Barry describes the process in the following terms:

If you had a headache and your doctor immediately prescribed brain surgery, what would you think? Common-sense would make you ask about headache tablets, a scan, the alternatives. Mediation is the first step in getting rid of your dispute-headache before going down the brain-surgery-court-proceedings route. Mediation will ensure that you decide how your conflict is settled putting you in control, rather than the court. It is always worthwhile considering mediation in the early stages of the dispute.”

Parties in dispute always have the prerogative to go to trial, however, the court has discretion to award or limit recoverable costs where one of the parties is deemed to have “acted unreasonably”; for example, making what the court views as a reasonable offer to settle which has not been accepted, or waiting until after proceedings have been issued to negotiate, or failing to make an offer to settle the claim until just before trial.

It should be noted that if you go to trial and win, you might only be able to recover 70-75% of your costs.

Just a few of the benefits of mediation are:

  • Speedy – Be it a business or a complex matrimonial dispute, mediation is quick to set up, saving time and money.
  • Cost effective – Costs are split equally between the parties in dispute.
  • Improves communication & understanding – The mediation process breaks the deadlock, helping the parties clarify the real issues and focus on possible solutions.
  • Flexible – The mediation session is informal allowing the parties to have full participation in the decisions.
  • Addresses reality –Barry’s skill is in focusing on each party’s expectations and claims, reality testing and moderating them if necessary.
  • Confidential – The mediation process totally confidential and without prejudice. (NB: financial disclosure in matrimonial issues leading to divorce  is not confidential.)

Dispute resolution


1. Private decision making and discussions between the parties:
  • Personal relationships are more important than confronting the dispute
  • Friendly, informal discussion between the parties
  • Less friendly negotiation between the parties
  • Mediation
2. Third-party intervention and decision making:
  • Management intervention
  • Arbitration
  • Judicial decision
  • Legislative decision
3. Questionable/illegal coercive pressure:
  • Non-violent psychological coercion
  • Violent physical coercion.

What to expect


Parties in dispute are understandably apprehensive and do not know what to expect at mediation.
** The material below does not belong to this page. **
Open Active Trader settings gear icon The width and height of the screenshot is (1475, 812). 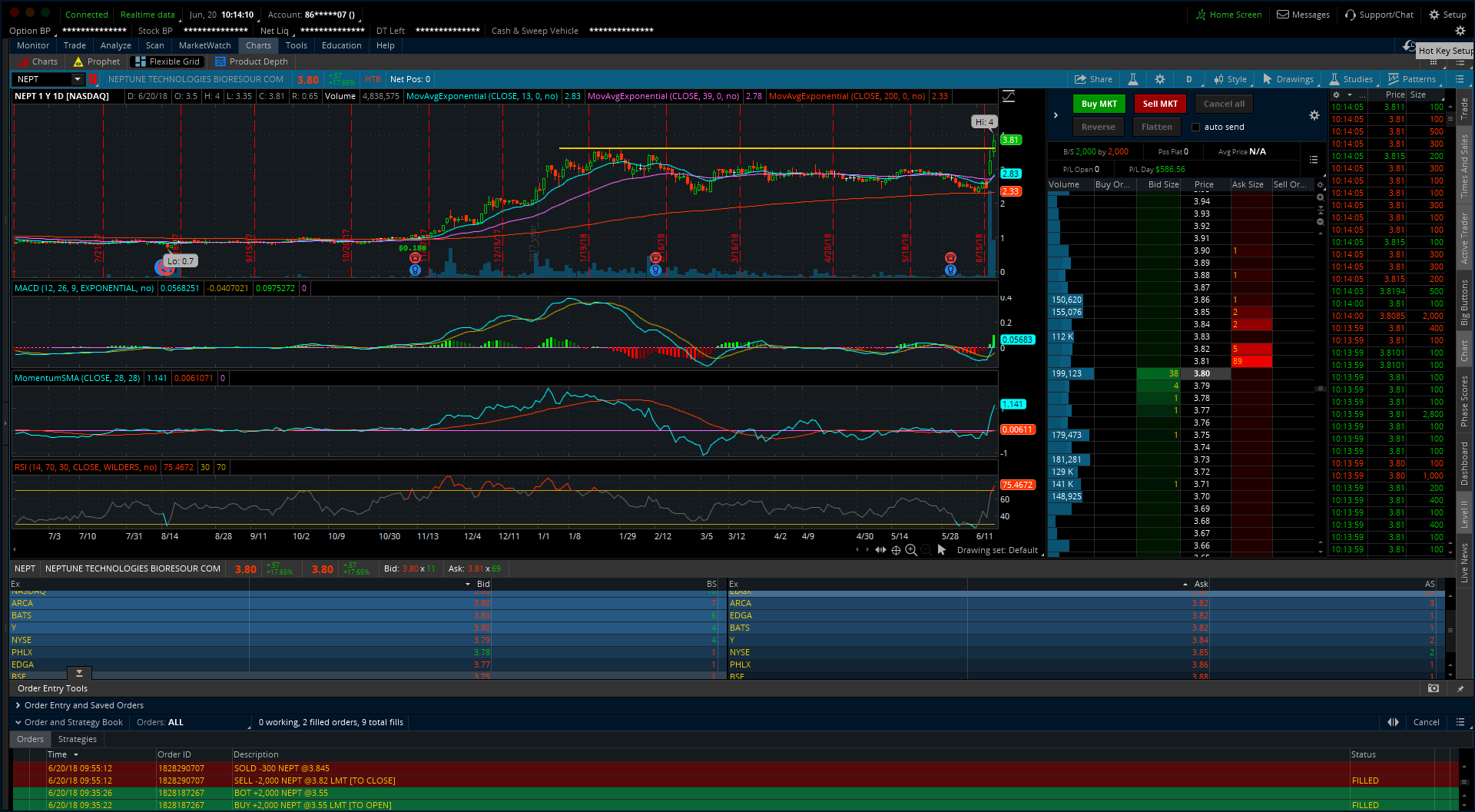1314,115
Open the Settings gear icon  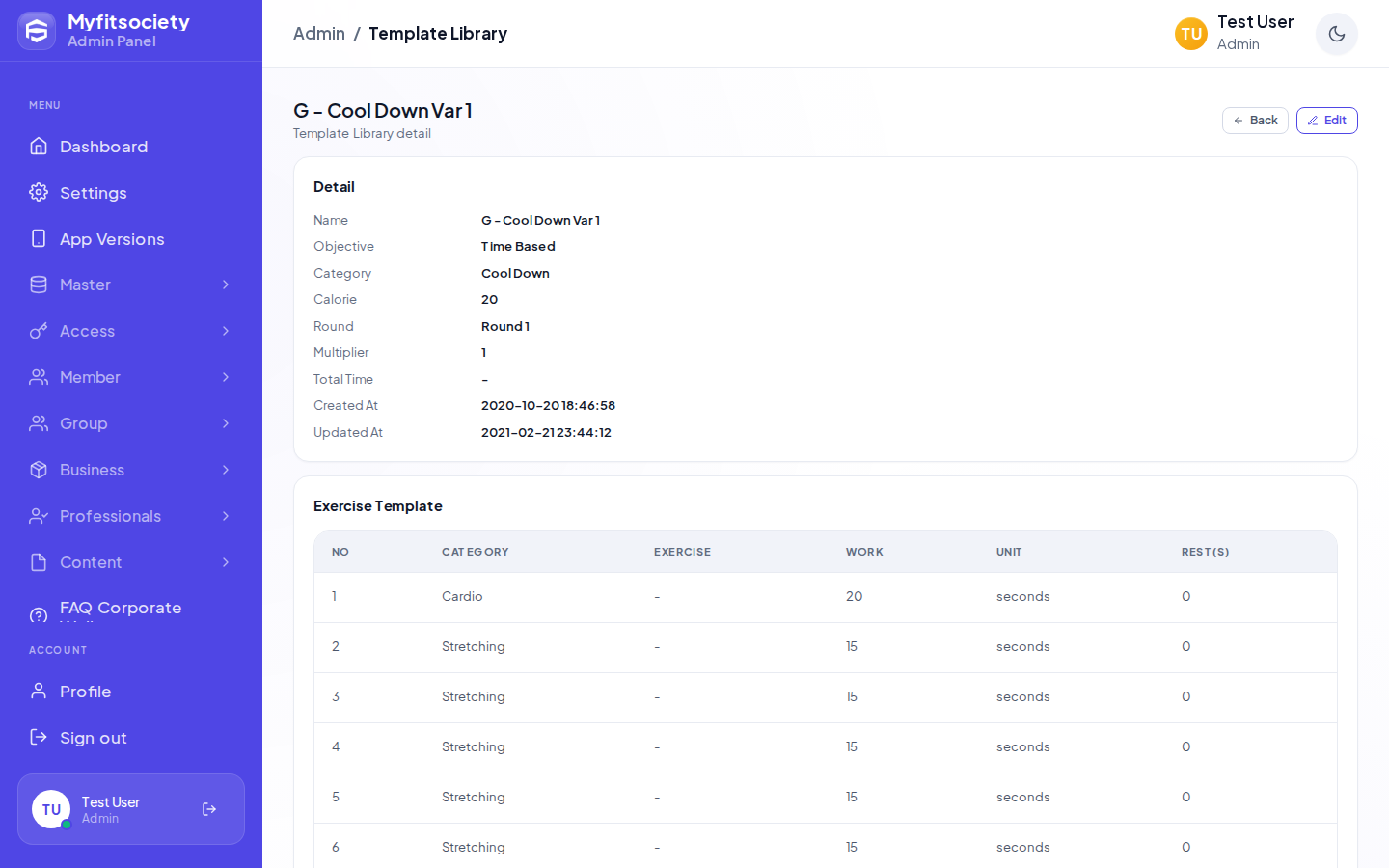pyautogui.click(x=39, y=192)
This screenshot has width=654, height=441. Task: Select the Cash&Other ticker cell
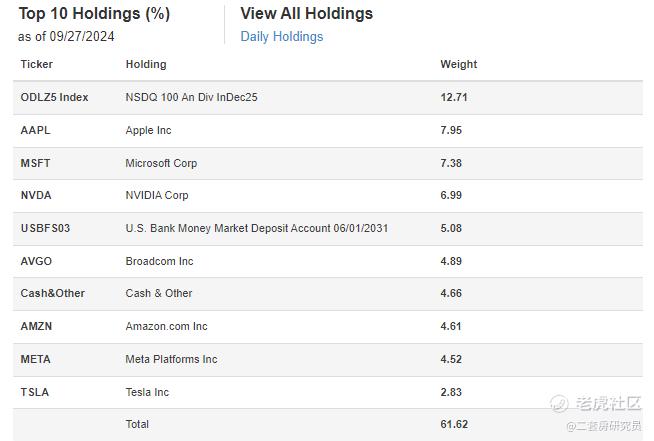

As a general rule, the day starts with a joint opening session in which Barry will explain to the parties about his role and the process the parties can expect during the day. (If parties are reluctant to meet face-to-face because of extreme tensions and animosity, the joint session can be dispensed with.)

A representative from each party will then be asked to make an uninterrupted opening statement which is their initial opportunity to air their understanding of the dispute as they see it together with what they hope to achieve by the mediation.

Barry will then go into private sessions with each party – as many as necessary – in which anything said is in absolute confidence. The aim of these private sessions is to clarify the issues and explore uncharted territory with the aim of finding common ground between the parties and possible solutions to the dispute.

The aim of the business mediation is to arrive at an amicable settlement between the parties within an eight-hour mediation day but, if necessary, to adjourn the mediation and reconvene a few days later which gives the parties time to reflect on offers made, if any, and the position of the other side.

When settlement is reached it is formalised by way of a legally binding and enforceable document, agreeable to all the parties. The parties and their legal representatives each get a signed and dated copy.


By necessity, the process takes place over a longer period of time.

An initial 2 hour no-commitment meeting takes place between Barry and the couple in which the main points of issue are discussed and a plan of action is agreed. If everyone is in agreement to move forward, subsequent meetings follow between Barry and the couple and, if necessary, their professional advisers. The purpose of these meetings is to further clarify the issues, verify and establish individual financial positions and explore points of agreement.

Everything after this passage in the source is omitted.